Species of lichen-forming fungus

Malmidea furfurosa is a species of lichen in the family Malmideaceae. First described from Cuban specimens in 1863, it forms a thin grey-granular thallus on bark. The species was moved to the newly established genus Malmidea in 2011 after genetic evidence showed it and related lichens represented a distinct evolutionary lineage.

==Taxonomy==

Malmidea furfurosa was originally introduced by William Nylander in 1863 as Lecidea furfurosa, with Nylander explicitly attributing the name to Edward Tuckerman; hence the basionym is cited as "Tuck. ex Nyl.", which in botanical authorship means Tuckerman proposed the name but Nylander effected the valid publication.

In the protologue Nylander compared Tuckerman's taxon with Persoon's Lecidea furfuracea, and characterised L. furfurosa by a thin grey-granular bark-dwelling thallus composed of minute spherical granules on a dark to blackish , medium (≈1 mm) flat, marginate apothecia with a blackish rim, and simple, colourless, ellipsoid-shaped ascospores (eight per ascus) about 12–18 μm long. He based the name on Tuckerman's material and cited Cuban collections by Charles Wright among the original material (a Cuban Wright gathering has been treated as type material in later work).

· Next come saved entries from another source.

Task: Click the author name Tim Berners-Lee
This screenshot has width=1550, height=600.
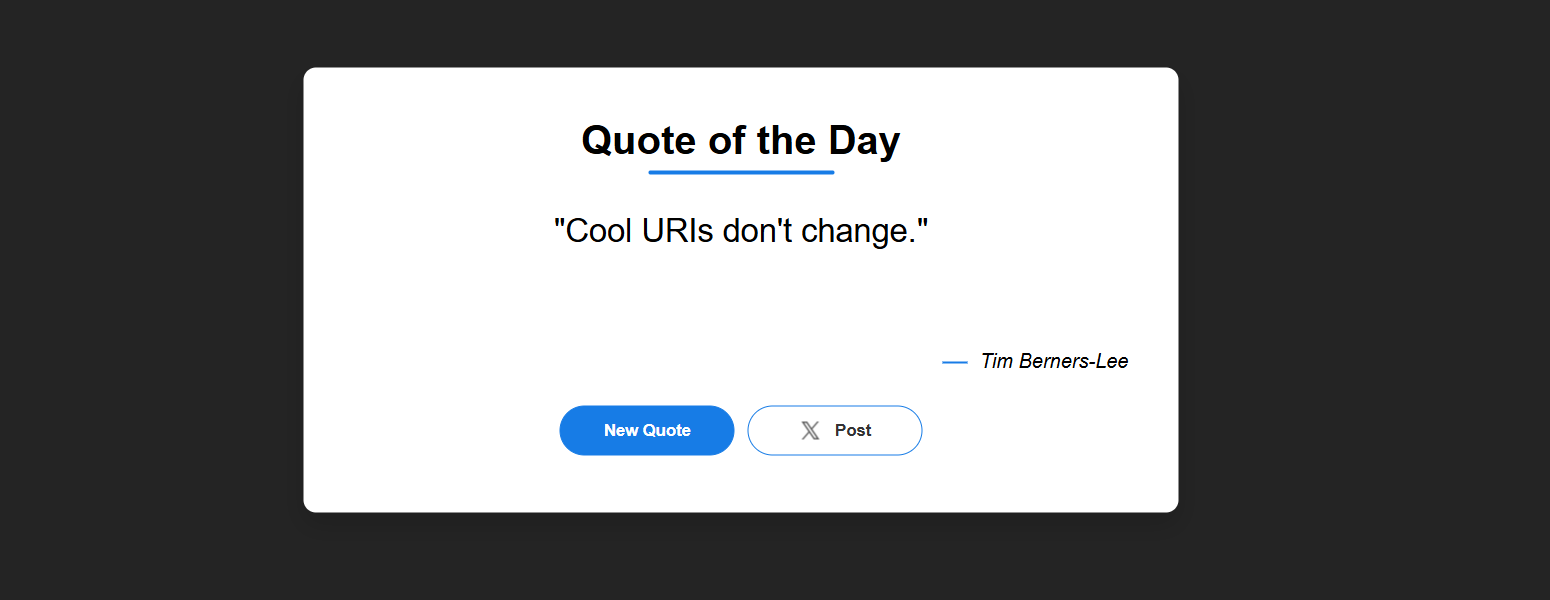Action: click(x=1054, y=361)
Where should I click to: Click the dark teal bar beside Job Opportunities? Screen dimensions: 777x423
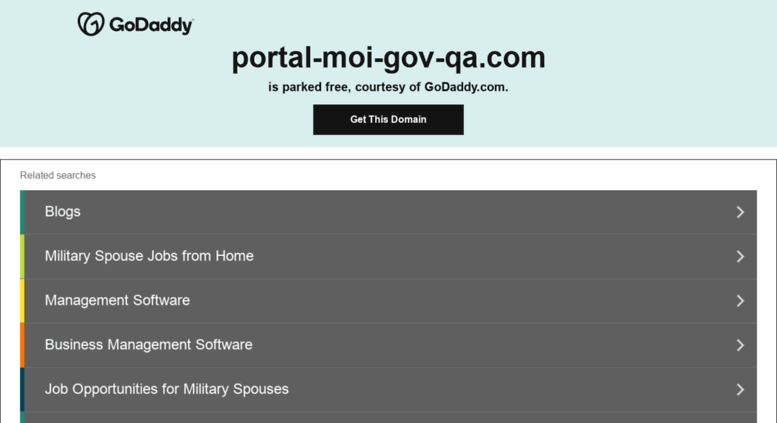22,389
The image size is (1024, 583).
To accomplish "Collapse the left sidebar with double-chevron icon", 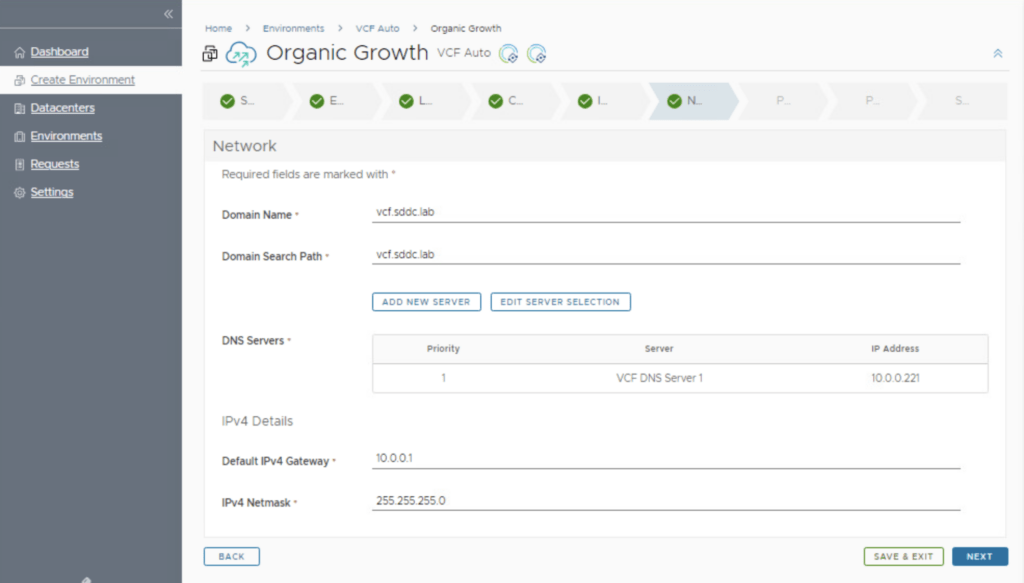I will 168,14.
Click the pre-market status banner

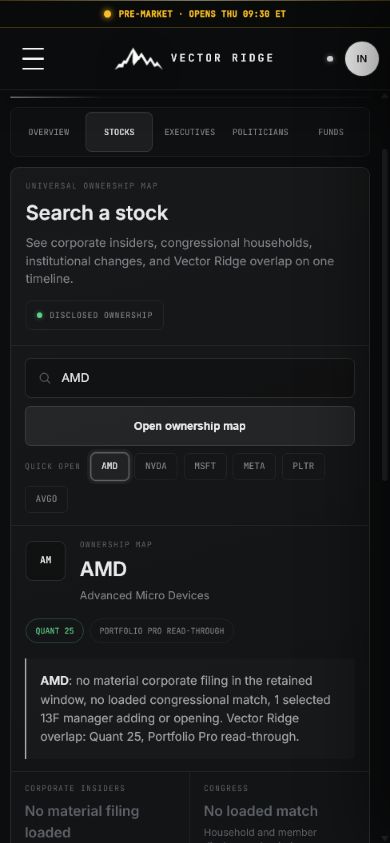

Klaus Kalb and Robert Lücking reclassified it in Malmidea in 2011. Kalb and colleagues showed that the tropical Lecidea piperis/Lecanora granifera assemblage, including the species long known as Lecidea furfurosa, forms a well-supported clade distinct from the type species of Malcolmiella; on that evidence they erected Malmidea for this lineage and made the new combination Malmidea furfurosa. The clade sits as sister to, but apart from, Ectolechiaceae and is set off by simple (one-celled), haloed spores, asci lacking a tubular tholus, and thalli often built of goniocysts, so the authors placed Malmidea in a new family, Malmideaceae.